I couldn't refute, so I had to smile wryly.

"Escape is the choice of the coward, regret is the shackles of the loser-I finally understand it after I lost my beloved one." She shook her head, turned around without hesitation, walked under the tree, and picked up the handle. The broom continued to clean up again and again. Accompanied by the sweeping sound of cleaning, the quiet and elegant voice floated, "I stay in this Lingjue Temple, not only to pray for Han'er, but also Petition in front of the Buddha every day-I wish to reincarnate forever, and meet her for the rest of my life, and be able to fall in love with her. This is my biggest wish in this life.

I watched her silently, and gradually walked away, as if gradually stepping out of my life. From then on, I no longer have to bear the identity of Kuang Xihan, and I don’t have to face her with guilt—I should be relieved. Freed, but I don't know why I feel a little more stunned.

If I didn't meet Jiang Zhuo first, would I like her?

……maybe.

But this is another story.

"This is my cause and effect." She said, "Jian Xin, I have let go of...what about you?"

The sun was warm and shining brightly in people's hearts.

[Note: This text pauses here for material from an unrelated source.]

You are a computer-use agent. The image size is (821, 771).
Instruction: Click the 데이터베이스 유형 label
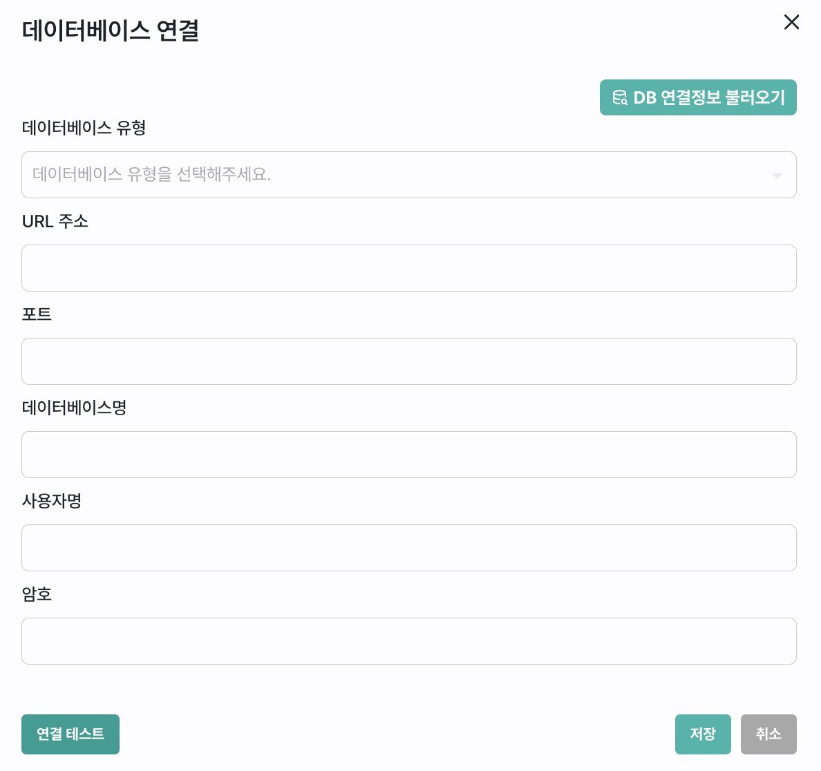click(84, 128)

Thinking back to what Kwong Xiqing said to me, I finally made a decision.

Opened his eyes, stopped Xiao Shao’s chattering and whispered, handed him the letter from Yan Ke, and ordered: "Give a message back to Mr. Yan, and say that the king knows-besides, go and pack your luggage, let’s go Guanlan."

"Huh? Your Highness is going back! Come on, Mr. Yan may be so happy! Let's go and clean up!" Xiao Shao ran away happily.

Seeing his carefree figure, I couldn't help but curled up the corners of my mouth-for three years, I have been looking for an answer, but to no avail.

Will there be any difference this time in Guanlan?

I don't know, but a faint expectation arose from the bottom of my heart.

——Emperor Sister, I really still can't let it go.